### WHAT THIS TASK INVOLVES
From the records below, output exactly the lines starting at the line with "The height and" and ending at the line with "Click Salvar este público button", both of them included, but no pictures.

Dataset entries
--

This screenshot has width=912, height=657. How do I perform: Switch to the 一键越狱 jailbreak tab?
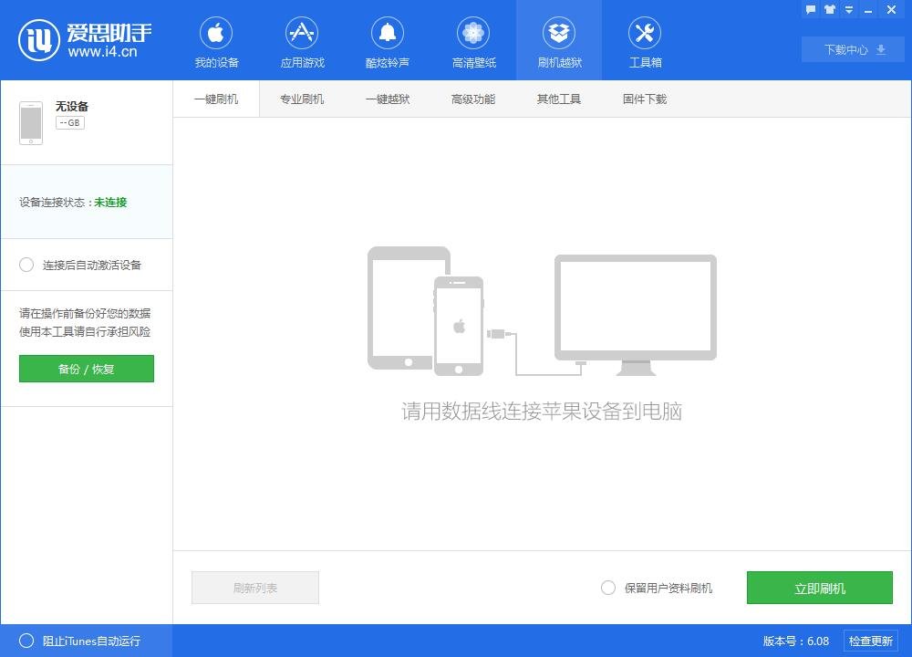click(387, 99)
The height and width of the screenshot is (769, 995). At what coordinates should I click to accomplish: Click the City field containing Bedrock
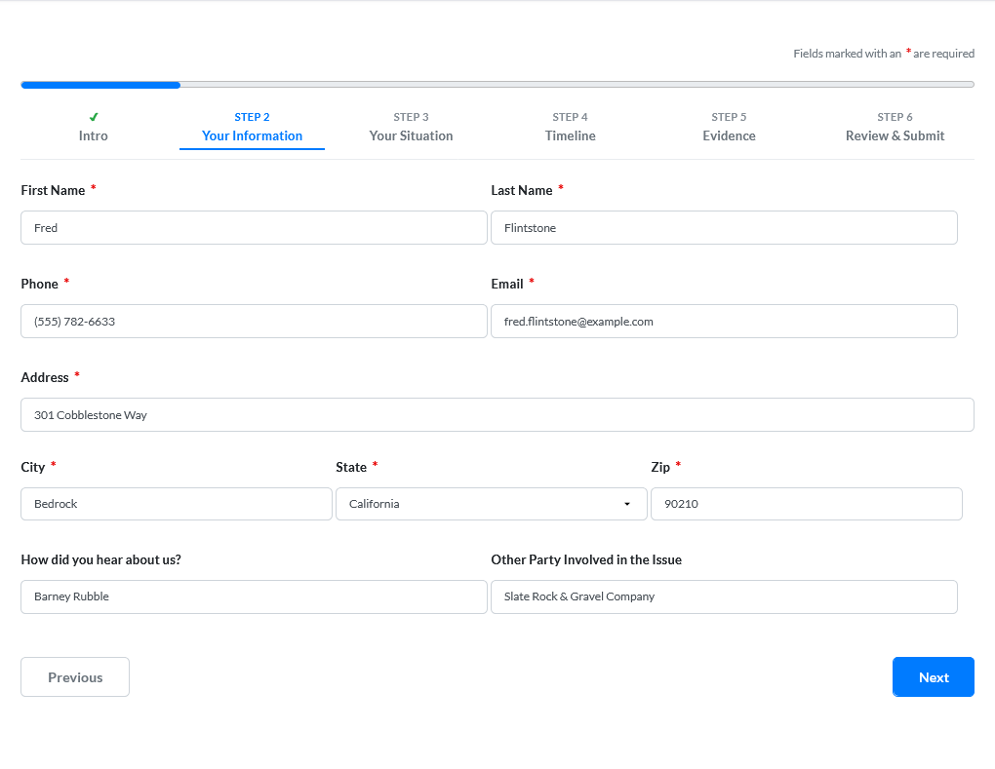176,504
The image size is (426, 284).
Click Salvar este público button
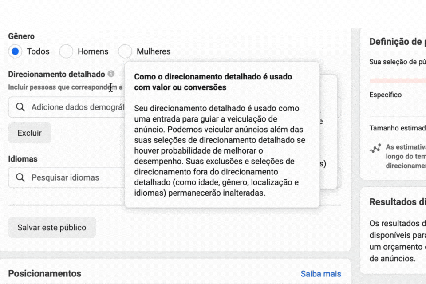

--

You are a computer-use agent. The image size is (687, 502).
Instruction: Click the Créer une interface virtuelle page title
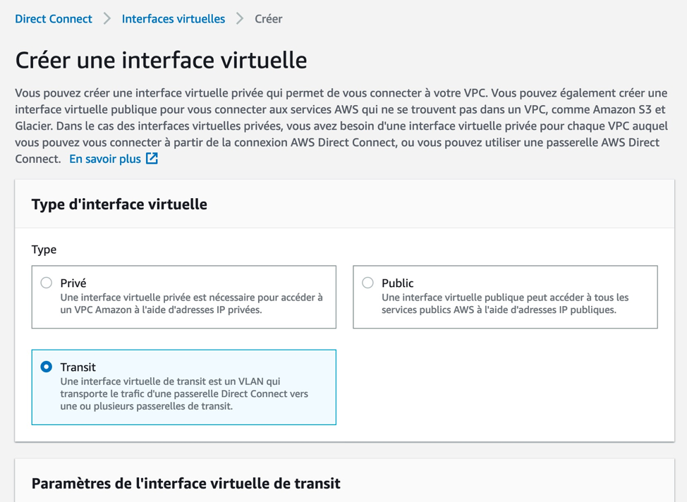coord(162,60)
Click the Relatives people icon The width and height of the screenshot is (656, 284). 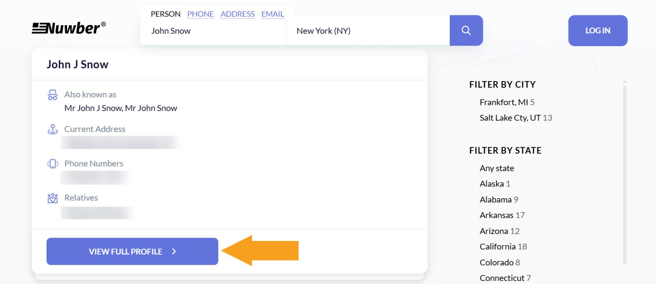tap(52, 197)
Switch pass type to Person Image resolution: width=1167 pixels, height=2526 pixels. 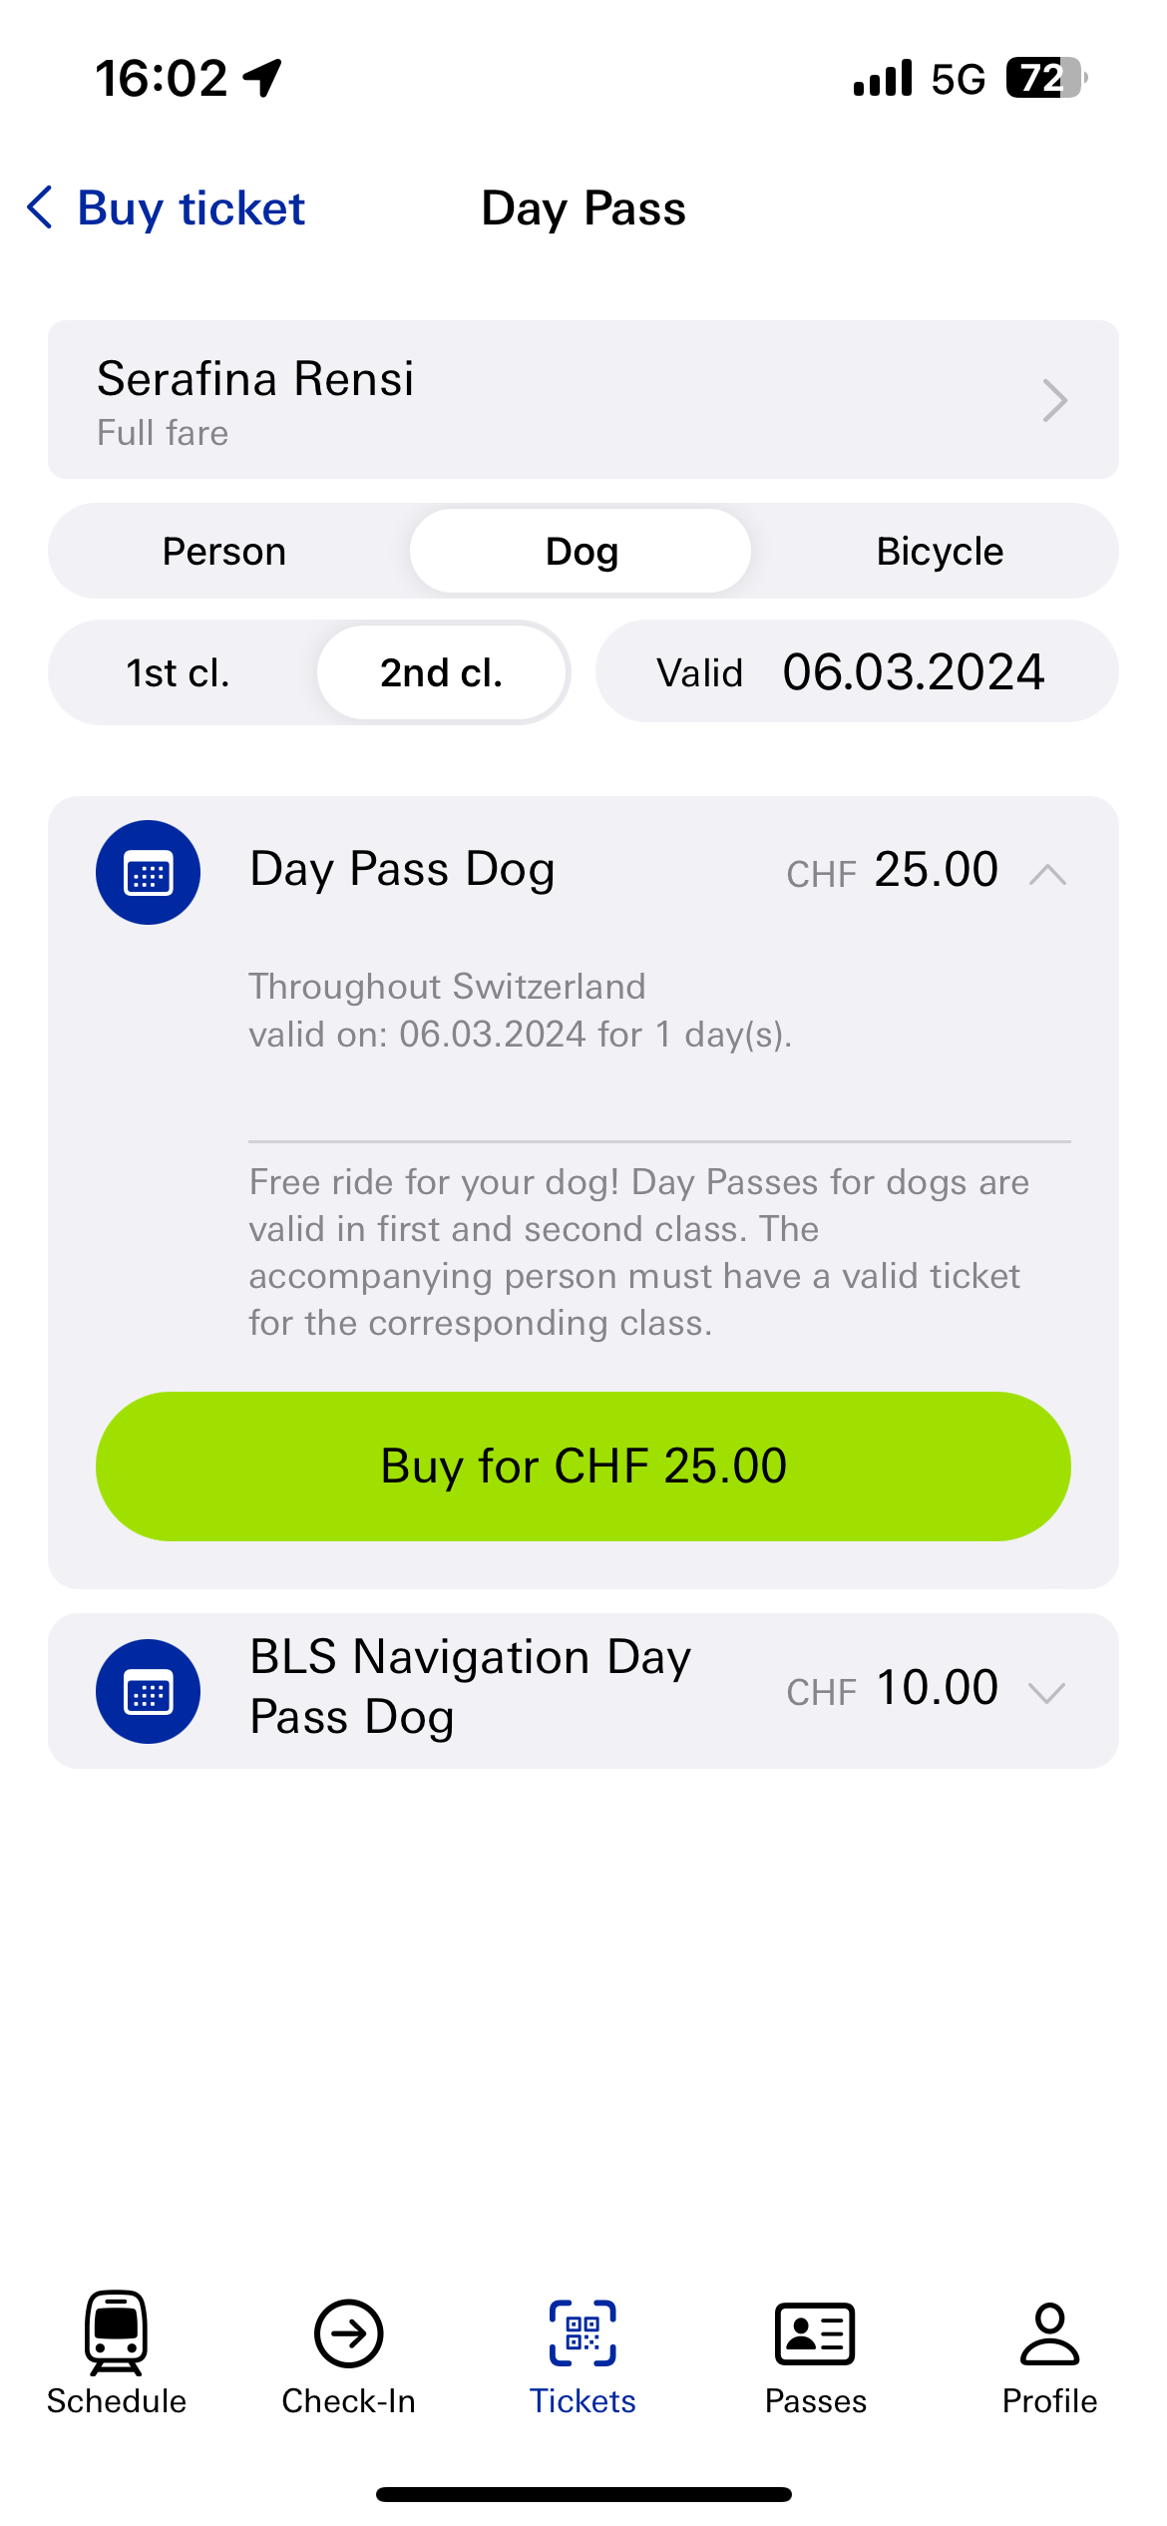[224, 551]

--

### SOLVED EXERCISE
The height and width of the screenshot is (769, 995). At what coordinates should I click to accomplish: Click the City field containing Bedrock
176,504
The image size is (426, 284).
Click Salvar este público button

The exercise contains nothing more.